Na Zamku Królewskim w Warszawie w Sali Senatorskiej do 20 kwietnia 2024 r. dostępna będzie wystawa czasowa pt. „Stulecie złotego 1924–2024”, poświęcona polskiemu złotemu i jego historii. Ekspozycję zorganizowano z okazji setnej rocznicy wprowadzenia jednolitej waluty w Rzeczypospolitej Polskiej krótko po odzyskaniu niepodległości.
Historia złotego polskiego sięga końca średniowiecza. W XV wieku tak nazywano jednostkę obrachunkową, według której liczono sumy w realnych monetach srebrnych niższych nominałów. Równała się ona 30 groszom. Czerwonymi złotymi natomiast nazywano monety złote – dukaty, których kurs w monecie srebrnej był ruchomy, nierówny złotemu polskiemu.

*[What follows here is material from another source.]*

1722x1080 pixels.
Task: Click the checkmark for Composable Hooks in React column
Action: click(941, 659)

Gdy w 1918 roku Polska odzyskała niepodległość, należało scalić trzy różne systemy administracyjne i walutowe obowiązujące dotąd w poszczególnych zaborach. Początkowo zachowano wprowadzoną 9 grudnia 1916 roku na terenach okupowanych przez Cesarstwo Niemieckie markę polską, odpowiadającą 100 fenigom, ta jednak szybko po wojnie zdewaluowała się. W wyniku szalejącej inflacji potrzebne były coraz wyższe nominały – w 1923 roku wydrukowano banknoty o nominale aż 10 000 000 marek – przypomina Zamek Królewski w Warszawie.

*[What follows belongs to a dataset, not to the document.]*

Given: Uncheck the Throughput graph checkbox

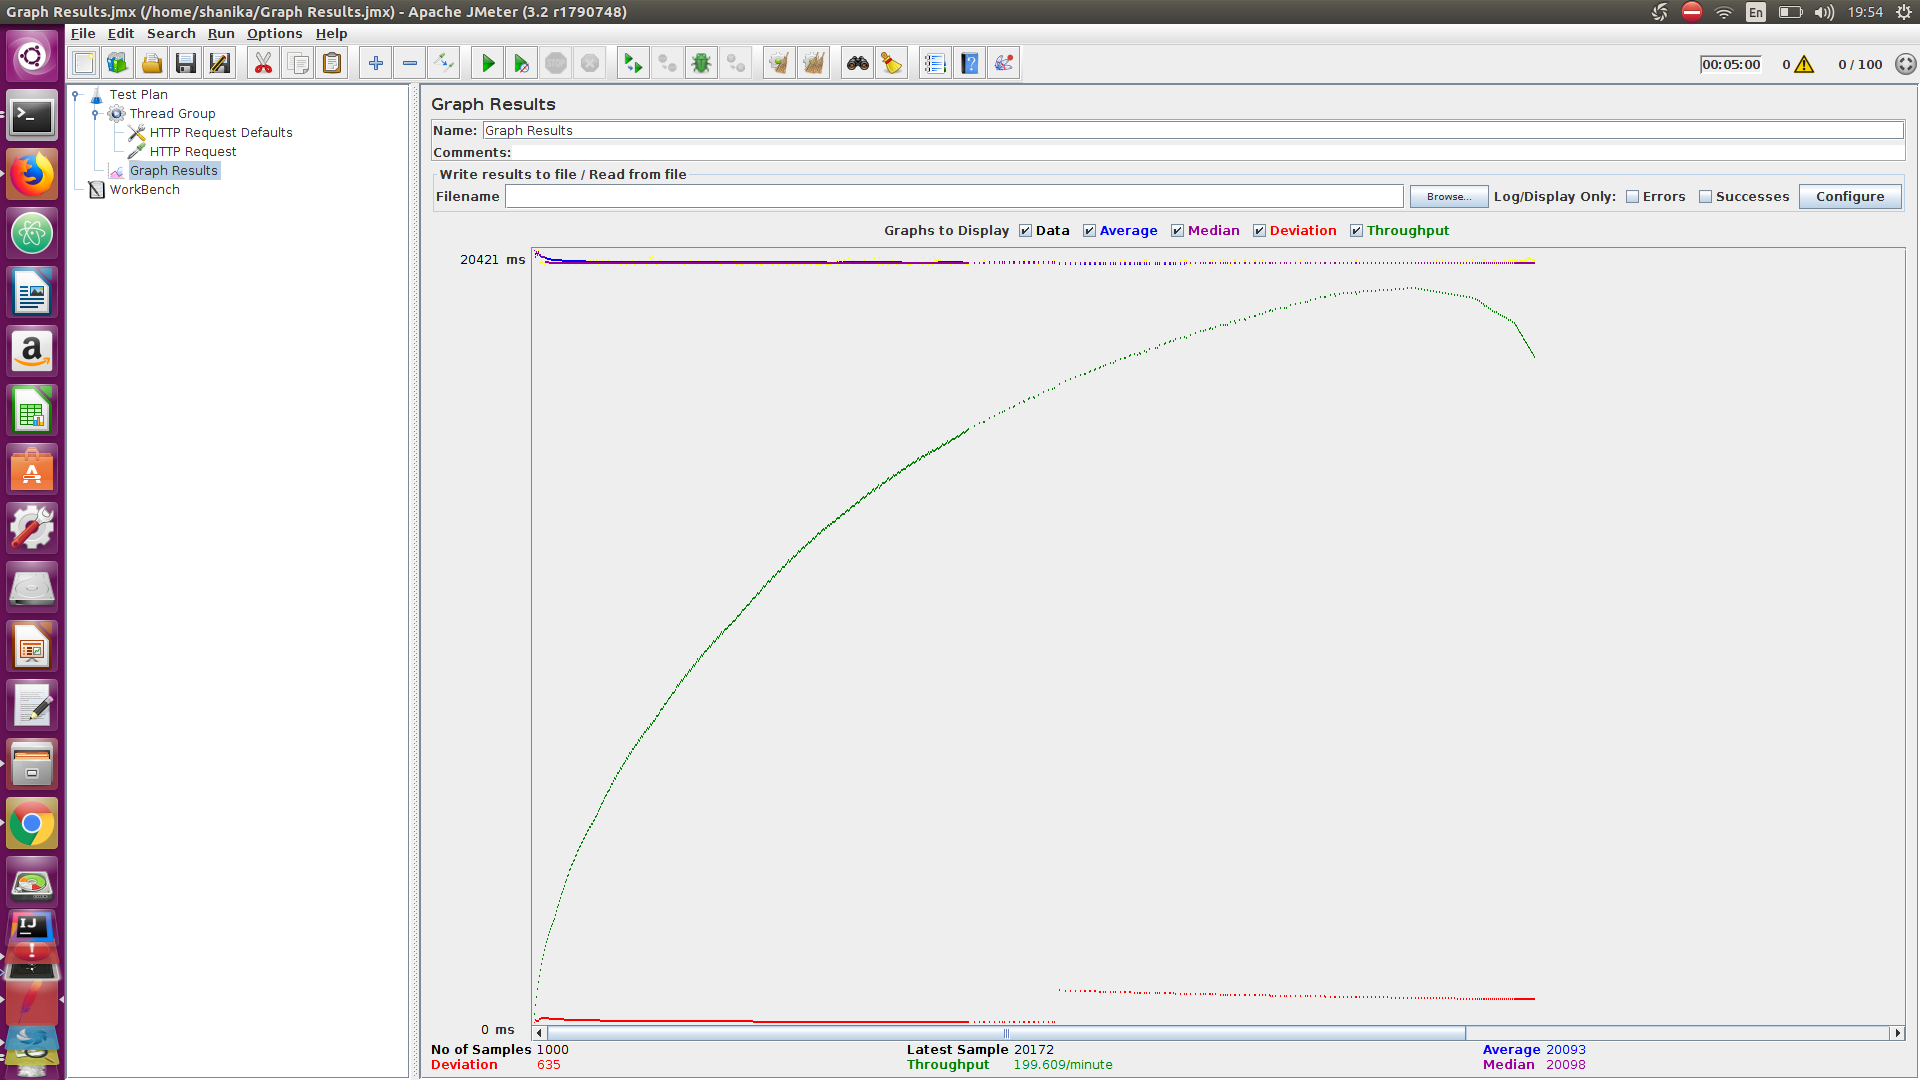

Konieczną reformę skarbową i walutową przeprowadził w 1924 roku ówczesny premier Władysław Grabski. W styczniu 1924 roku rząd wydał rozporządzenie ustanawiające złotego jako nową walutę, zaś Bank Polski jako jej emitenta. W marcu tego roku zaprzestano emisji marek, a w kwietniu rozpoczęto bicie nowych monet oraz druk banknotów złotowych, poprzedzone wcześniejszymi emisjami próbnymi. Jeden złoty był równy frankowi szwajcarskiemu. Utworzono też Mennicę Państwową. Wymianę marek polskich na złote, w stosunku 1 800 000 do 1, przeprowadzono do końca czerwca 1924 roku. Dzięki reformom Władysława Grabskiego ustabilizowano sytuację gospodarczą Polski, zaś złoty polski był do 1939 roku jedną z najbardziej stabilnych, w pełni wymienialnych walut.